● **Problema planteado**
Cite sin alteración alguna todas las líneas que van desde la que contiene "Click the NETWORX.EXE bar chart icon" hasta la que contiene "Click the trademark", ambas incluidas.

= = =

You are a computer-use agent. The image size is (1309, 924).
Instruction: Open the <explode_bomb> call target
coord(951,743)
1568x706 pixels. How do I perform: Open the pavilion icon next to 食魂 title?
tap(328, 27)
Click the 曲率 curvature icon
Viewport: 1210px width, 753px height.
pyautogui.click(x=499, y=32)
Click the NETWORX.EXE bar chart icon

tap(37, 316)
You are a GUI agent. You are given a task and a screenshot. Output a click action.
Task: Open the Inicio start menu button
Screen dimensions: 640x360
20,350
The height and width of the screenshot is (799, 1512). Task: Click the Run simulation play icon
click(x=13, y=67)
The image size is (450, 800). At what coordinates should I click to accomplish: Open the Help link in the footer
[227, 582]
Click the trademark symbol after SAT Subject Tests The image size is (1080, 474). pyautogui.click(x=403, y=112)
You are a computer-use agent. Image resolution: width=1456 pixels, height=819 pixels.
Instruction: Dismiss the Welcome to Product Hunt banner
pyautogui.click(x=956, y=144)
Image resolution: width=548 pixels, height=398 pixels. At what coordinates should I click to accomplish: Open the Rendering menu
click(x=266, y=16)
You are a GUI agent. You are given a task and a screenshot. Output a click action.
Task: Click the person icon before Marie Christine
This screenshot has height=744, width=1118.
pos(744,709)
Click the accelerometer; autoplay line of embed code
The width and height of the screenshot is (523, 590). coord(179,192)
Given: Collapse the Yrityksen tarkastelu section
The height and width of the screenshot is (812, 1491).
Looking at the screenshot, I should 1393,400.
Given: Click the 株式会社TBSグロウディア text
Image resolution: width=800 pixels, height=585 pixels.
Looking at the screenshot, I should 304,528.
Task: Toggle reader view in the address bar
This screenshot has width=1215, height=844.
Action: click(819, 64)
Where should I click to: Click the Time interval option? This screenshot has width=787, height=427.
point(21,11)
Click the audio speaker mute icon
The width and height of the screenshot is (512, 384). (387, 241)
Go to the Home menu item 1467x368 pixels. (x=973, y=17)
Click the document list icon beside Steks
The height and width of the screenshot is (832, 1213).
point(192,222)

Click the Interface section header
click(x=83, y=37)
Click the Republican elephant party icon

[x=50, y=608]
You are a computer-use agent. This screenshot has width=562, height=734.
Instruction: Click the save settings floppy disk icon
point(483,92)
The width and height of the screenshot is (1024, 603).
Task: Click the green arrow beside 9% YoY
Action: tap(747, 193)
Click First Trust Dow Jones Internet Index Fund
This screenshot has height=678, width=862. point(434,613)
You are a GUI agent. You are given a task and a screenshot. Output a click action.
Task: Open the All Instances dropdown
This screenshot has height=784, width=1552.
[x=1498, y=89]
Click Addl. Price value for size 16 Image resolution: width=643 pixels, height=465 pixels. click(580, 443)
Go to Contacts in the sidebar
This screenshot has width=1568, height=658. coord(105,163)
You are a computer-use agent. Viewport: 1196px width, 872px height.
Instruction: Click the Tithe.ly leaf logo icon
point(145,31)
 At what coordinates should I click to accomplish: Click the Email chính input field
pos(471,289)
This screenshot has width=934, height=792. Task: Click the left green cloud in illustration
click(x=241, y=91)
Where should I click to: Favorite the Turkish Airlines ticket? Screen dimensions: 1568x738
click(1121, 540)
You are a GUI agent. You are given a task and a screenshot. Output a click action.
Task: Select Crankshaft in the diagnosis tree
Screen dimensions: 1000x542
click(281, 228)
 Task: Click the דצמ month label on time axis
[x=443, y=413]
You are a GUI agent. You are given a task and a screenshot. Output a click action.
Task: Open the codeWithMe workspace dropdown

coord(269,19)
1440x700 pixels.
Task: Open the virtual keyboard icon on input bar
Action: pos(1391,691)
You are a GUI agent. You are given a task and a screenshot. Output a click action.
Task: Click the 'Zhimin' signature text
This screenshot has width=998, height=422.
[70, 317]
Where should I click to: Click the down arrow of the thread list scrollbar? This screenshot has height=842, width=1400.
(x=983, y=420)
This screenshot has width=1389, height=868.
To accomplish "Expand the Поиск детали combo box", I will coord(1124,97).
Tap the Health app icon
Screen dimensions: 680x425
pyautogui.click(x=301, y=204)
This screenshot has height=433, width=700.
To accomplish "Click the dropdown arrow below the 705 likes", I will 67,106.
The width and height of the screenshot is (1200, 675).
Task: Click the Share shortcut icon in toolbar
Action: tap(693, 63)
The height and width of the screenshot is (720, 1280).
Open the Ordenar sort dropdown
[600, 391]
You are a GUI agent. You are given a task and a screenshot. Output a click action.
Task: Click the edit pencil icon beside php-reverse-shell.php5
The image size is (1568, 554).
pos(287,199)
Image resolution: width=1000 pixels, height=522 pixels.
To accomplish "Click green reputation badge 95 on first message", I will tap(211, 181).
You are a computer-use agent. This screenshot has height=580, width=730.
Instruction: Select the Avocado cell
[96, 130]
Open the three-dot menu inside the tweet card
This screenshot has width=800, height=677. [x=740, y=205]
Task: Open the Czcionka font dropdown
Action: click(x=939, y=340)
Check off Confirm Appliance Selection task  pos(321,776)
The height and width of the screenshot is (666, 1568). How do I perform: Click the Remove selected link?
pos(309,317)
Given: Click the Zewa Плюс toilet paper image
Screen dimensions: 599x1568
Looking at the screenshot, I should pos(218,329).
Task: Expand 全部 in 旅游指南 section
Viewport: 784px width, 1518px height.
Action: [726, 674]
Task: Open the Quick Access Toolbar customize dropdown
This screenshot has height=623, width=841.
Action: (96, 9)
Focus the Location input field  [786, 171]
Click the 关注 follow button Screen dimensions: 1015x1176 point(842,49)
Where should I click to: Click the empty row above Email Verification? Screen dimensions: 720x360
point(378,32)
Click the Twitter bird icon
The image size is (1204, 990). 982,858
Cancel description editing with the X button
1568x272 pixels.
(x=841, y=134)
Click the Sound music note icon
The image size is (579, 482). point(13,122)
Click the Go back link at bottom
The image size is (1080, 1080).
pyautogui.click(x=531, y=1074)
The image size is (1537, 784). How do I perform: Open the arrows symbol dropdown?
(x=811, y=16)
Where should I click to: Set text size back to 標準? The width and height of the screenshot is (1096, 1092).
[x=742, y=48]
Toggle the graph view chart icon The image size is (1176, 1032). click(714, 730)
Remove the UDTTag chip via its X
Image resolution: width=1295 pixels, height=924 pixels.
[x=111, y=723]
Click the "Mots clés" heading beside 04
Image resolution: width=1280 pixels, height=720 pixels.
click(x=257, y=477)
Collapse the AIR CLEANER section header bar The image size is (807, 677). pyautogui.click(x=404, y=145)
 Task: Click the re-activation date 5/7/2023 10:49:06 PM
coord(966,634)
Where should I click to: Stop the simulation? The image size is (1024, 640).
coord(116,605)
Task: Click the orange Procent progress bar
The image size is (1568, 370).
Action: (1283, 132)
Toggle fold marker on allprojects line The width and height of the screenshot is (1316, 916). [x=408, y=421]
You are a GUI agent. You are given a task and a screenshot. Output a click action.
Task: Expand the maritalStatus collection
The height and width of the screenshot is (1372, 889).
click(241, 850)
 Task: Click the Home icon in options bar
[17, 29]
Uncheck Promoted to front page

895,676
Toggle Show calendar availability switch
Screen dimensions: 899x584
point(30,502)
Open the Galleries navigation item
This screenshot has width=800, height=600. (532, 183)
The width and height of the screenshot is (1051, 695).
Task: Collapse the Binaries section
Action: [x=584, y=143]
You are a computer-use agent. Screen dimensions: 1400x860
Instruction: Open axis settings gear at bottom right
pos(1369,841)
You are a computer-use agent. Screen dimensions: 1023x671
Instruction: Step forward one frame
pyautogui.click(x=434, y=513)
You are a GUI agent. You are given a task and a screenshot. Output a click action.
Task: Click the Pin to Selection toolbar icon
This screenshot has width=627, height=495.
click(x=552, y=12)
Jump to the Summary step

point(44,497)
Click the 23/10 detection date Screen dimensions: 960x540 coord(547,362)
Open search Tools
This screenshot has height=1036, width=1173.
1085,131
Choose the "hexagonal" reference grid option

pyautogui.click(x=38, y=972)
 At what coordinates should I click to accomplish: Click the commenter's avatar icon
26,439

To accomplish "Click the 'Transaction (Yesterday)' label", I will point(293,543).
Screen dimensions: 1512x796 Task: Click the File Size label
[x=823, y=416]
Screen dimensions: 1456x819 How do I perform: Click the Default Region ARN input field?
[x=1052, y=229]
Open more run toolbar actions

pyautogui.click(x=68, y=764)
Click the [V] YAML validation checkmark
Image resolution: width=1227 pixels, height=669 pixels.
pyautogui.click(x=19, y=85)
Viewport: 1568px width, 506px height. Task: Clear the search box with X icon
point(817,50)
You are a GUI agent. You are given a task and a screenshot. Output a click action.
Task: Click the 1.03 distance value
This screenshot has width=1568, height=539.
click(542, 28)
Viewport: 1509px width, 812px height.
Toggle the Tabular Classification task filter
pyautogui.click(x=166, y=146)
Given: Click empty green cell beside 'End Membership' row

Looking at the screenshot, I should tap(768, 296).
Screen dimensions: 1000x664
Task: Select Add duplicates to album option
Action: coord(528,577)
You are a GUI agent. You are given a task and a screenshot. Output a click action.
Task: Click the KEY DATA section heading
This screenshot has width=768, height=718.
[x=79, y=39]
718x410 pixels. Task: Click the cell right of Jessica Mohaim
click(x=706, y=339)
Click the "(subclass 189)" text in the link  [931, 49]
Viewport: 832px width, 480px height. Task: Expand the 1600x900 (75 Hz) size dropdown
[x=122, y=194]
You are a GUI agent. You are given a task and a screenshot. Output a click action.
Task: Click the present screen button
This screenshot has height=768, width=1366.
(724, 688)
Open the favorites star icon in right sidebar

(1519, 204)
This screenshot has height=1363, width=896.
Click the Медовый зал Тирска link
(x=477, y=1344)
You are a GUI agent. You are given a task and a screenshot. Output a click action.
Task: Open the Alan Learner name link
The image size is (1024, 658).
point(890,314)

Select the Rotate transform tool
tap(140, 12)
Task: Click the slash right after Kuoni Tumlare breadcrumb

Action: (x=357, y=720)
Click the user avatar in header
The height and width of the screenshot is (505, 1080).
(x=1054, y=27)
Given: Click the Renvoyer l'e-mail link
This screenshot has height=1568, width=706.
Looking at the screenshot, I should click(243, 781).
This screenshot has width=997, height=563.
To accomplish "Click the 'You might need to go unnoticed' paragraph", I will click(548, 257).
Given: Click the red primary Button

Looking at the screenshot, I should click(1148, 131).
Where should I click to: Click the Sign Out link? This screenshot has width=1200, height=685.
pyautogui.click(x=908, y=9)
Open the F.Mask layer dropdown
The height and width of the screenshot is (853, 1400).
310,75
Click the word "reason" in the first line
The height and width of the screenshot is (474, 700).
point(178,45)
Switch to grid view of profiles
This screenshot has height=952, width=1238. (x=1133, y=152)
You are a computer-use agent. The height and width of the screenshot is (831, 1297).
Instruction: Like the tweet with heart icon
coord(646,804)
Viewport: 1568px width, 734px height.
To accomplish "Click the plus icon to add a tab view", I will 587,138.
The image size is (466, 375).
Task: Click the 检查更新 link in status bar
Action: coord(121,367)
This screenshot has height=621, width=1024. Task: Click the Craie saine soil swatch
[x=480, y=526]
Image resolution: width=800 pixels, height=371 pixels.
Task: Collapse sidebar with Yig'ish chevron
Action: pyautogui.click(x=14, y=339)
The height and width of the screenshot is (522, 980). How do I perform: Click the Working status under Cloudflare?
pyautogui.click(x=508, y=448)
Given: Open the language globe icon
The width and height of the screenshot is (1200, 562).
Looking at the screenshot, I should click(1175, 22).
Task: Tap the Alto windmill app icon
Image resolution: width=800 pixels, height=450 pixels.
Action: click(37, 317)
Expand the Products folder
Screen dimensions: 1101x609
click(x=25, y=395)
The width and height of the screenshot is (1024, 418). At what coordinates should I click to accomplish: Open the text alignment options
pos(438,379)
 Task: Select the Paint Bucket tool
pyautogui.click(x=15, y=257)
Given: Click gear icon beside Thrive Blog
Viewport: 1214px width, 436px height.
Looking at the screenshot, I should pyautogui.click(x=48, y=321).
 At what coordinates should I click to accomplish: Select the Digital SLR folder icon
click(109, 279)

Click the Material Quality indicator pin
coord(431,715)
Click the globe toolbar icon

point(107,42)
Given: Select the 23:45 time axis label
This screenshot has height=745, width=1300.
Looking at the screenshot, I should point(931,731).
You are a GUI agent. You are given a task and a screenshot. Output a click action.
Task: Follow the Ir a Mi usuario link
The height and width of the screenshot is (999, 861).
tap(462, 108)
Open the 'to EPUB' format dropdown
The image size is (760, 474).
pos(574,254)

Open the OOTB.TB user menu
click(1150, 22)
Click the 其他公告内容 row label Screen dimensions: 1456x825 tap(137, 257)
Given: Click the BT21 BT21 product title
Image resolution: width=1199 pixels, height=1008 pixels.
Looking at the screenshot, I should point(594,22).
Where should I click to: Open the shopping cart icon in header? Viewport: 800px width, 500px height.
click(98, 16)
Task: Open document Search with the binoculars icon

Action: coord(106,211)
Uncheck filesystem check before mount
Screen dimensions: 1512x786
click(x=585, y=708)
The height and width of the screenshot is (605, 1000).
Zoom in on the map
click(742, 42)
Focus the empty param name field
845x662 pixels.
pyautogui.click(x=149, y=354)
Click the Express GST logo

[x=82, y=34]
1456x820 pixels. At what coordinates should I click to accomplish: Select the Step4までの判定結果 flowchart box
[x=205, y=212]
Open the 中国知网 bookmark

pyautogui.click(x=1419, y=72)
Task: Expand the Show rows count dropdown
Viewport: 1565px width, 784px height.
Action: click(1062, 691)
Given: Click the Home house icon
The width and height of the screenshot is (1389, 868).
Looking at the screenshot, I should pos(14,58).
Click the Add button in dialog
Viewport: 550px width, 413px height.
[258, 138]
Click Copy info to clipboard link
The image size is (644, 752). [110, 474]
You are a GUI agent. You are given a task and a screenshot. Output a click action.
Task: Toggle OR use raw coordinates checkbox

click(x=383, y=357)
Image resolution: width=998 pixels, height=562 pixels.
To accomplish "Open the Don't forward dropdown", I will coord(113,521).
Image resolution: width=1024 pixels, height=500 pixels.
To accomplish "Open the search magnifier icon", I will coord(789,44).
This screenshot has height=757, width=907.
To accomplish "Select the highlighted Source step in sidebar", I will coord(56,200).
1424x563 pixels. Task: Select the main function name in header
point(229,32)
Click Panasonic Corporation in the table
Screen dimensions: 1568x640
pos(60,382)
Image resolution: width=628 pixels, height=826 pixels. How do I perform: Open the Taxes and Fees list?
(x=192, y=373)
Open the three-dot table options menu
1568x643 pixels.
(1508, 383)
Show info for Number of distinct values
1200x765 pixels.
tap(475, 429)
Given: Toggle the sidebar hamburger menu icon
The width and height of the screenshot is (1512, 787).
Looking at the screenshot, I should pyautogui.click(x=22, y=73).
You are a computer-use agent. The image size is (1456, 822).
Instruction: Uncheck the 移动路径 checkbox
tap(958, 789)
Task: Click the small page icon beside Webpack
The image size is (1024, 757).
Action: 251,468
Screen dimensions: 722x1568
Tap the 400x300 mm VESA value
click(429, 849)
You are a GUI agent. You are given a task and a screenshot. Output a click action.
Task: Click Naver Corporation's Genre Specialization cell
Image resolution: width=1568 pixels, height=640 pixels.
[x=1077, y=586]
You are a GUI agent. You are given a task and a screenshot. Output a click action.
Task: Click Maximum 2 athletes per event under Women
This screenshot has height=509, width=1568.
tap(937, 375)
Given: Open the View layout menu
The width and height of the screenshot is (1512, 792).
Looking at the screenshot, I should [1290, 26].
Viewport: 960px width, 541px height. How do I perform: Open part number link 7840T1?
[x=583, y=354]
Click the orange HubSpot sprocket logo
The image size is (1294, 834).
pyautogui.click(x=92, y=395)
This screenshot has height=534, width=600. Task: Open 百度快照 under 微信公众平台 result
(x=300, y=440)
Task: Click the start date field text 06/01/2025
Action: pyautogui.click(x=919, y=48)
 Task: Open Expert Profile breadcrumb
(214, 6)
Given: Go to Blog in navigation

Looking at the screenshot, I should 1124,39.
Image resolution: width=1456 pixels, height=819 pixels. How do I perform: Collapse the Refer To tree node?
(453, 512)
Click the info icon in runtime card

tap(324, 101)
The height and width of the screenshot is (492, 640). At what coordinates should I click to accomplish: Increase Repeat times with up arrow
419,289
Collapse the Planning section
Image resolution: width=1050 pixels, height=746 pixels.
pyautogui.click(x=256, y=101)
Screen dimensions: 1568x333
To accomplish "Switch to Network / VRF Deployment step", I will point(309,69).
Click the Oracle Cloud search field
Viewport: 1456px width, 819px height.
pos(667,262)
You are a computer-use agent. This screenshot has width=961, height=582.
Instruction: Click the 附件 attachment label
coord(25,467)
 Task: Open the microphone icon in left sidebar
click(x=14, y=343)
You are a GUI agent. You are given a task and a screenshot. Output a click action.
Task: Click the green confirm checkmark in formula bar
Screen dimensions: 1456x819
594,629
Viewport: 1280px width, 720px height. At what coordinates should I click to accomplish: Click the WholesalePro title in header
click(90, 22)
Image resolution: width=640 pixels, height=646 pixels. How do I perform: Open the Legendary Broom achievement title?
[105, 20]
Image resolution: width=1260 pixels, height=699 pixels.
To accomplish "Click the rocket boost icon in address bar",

= = =

● **Respuesta al ejercicio**
Click the NETWORX.EXE bar chart icon

tap(37, 316)
You are a GUI agent. You are given a task and a screenshot. Output a click action.
Task: Open the Inicio start menu button
Screen dimensions: 640x360
20,350
The height and width of the screenshot is (799, 1512). Task: Click the Run simulation play icon
click(x=13, y=67)
The image size is (450, 800). At what coordinates should I click to accomplish: Open the Help link in the footer
[227, 582]
Click the trademark symbol after SAT Subject Tests The image size is (1080, 474). pyautogui.click(x=403, y=112)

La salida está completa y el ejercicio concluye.